Build Date: 12 February 2007

        Before reporting problems, check http://wiki.x.org

        to make sure that you have the latest version.

Module Loader present

Markers: (--) probed, (**) from config file, (==) default setting,

        (++) from command line, (!!) notice, (II) informational,

        (WW) warning, (EE) error, (NI) not implemented, (??) unknown.

(==) Log file: "/var/log/Xorg.0.log", Time: Thu Feb 15 21:28:06 2007

(==) Using config file: "/etc/X11/xorg.conf"

(EE) Failed to load module "vga" (module does not exist, 0)

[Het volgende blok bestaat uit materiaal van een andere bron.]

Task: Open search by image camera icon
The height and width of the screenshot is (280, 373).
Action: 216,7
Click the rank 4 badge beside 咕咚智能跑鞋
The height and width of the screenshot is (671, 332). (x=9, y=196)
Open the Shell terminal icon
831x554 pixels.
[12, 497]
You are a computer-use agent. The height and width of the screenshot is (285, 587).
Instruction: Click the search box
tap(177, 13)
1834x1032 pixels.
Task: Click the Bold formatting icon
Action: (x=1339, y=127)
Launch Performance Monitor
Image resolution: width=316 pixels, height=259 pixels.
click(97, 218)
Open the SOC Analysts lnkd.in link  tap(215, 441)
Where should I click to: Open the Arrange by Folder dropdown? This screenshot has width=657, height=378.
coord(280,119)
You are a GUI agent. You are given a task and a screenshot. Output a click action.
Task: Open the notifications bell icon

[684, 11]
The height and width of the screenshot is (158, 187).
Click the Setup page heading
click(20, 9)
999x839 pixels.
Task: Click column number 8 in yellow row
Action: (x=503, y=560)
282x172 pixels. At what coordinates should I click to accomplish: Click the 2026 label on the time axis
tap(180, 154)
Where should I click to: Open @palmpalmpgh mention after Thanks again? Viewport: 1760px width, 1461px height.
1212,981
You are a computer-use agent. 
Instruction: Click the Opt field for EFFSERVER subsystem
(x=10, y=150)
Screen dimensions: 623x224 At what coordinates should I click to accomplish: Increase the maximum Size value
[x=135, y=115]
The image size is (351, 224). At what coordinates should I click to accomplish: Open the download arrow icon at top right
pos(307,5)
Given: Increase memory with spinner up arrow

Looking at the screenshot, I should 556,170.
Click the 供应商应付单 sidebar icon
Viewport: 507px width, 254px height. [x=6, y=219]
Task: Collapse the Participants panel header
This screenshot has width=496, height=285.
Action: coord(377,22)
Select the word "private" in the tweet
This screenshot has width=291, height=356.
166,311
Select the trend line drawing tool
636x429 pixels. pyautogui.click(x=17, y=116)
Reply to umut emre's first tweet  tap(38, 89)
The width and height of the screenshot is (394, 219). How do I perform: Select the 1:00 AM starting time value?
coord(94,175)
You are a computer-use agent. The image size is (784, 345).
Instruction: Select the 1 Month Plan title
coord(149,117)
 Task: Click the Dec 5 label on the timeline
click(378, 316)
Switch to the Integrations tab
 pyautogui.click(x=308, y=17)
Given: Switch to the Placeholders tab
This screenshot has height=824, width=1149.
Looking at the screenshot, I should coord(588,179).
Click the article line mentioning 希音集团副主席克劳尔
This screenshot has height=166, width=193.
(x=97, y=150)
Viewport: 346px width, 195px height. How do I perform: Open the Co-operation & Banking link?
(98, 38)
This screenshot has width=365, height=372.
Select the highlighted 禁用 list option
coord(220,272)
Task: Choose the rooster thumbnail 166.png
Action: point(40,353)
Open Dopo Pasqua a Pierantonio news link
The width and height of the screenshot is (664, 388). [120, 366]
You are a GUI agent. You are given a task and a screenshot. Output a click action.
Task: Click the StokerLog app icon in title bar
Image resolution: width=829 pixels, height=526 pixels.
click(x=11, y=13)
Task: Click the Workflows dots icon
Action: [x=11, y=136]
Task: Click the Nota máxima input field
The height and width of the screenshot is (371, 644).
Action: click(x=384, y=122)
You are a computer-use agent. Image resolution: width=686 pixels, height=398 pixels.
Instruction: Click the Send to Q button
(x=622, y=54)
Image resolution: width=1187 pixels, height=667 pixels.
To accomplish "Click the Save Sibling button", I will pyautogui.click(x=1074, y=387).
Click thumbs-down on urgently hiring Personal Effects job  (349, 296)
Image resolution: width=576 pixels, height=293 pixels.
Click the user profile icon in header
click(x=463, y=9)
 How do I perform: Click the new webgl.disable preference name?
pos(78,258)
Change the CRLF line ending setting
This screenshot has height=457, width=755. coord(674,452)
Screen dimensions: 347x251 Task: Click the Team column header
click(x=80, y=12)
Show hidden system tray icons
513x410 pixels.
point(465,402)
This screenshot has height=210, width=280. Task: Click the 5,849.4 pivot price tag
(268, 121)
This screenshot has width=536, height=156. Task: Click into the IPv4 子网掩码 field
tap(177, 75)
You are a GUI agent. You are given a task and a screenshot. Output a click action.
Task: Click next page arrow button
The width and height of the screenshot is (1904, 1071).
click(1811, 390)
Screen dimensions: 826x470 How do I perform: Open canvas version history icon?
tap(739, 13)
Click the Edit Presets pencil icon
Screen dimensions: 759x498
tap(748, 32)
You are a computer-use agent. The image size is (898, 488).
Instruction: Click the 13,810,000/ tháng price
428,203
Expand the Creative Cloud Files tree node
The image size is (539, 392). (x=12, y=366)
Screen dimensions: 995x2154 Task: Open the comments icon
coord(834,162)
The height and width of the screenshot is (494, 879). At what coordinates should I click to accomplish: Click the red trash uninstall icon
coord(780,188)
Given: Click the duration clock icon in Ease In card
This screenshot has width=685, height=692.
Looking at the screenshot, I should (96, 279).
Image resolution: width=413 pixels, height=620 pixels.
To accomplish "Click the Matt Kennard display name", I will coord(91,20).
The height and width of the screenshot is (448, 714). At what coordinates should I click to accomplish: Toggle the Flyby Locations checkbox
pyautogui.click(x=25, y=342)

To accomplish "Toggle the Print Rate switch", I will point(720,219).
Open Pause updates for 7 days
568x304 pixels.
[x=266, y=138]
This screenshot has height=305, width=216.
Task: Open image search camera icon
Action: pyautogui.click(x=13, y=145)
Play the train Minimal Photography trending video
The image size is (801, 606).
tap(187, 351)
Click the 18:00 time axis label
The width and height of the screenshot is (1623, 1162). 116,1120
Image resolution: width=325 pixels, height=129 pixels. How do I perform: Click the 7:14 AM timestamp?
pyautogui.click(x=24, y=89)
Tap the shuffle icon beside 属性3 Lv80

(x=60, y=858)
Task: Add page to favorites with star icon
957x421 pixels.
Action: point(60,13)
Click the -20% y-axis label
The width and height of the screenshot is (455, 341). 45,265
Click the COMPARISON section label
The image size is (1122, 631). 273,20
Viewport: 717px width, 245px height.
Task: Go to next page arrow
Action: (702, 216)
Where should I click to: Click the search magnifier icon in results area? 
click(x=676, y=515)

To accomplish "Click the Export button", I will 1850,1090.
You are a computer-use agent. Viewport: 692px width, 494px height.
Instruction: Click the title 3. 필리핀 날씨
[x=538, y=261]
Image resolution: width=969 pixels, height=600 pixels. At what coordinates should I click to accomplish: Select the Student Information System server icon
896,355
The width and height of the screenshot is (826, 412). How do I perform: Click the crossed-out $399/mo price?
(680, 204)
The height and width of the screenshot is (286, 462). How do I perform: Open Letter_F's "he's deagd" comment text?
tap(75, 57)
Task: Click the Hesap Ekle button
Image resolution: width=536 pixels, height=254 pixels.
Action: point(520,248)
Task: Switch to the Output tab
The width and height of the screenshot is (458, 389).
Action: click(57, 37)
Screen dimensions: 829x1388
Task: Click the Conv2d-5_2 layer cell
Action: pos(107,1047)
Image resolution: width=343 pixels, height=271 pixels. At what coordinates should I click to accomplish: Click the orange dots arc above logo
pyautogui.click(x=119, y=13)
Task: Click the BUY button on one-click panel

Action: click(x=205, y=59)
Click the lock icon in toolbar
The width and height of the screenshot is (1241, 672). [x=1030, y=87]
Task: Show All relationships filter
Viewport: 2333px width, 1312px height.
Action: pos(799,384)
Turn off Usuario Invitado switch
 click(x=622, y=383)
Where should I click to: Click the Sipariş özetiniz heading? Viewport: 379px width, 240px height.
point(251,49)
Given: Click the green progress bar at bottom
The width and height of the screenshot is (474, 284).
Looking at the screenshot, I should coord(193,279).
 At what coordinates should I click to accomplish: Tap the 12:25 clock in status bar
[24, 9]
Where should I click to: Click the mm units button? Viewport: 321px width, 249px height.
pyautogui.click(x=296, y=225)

(EE) Failed to load module "mouse" (module does not exist, 0)

(EE) Failed to load module "kbd" (module does not exist, 0)

(EE) No drivers available.

Fatal server error:

no screens found

XIO:  fatal IO error 104 (Connection reset by peer) on X server ":0.0"

      after 0 requests (0 known processed) with 0 events remaining.

Hier kom ik niet verder,  lijkt erop dat dat er geen modules en/of drivers worden gevonden

en dat klopt want de /usr/lib/modules is leeg.

Kan iemand me aangeven wat er hier fout is ?

Bij voorbaat dank.

Peter

----------

## polle

zet dit in /etc/make.conf:

INPUT_DEVICES="keyboard mouse"

reemerge xorg

nog problemen, post dan hier je xorg.conf

----------

## Bo

Polle,

Bedankt voor je advies. startx doet het nu.

Ik had in de make.conf deze parameters al staan, maar ik had ze pas toegevoegd nadat ik de boel gecompileerd had.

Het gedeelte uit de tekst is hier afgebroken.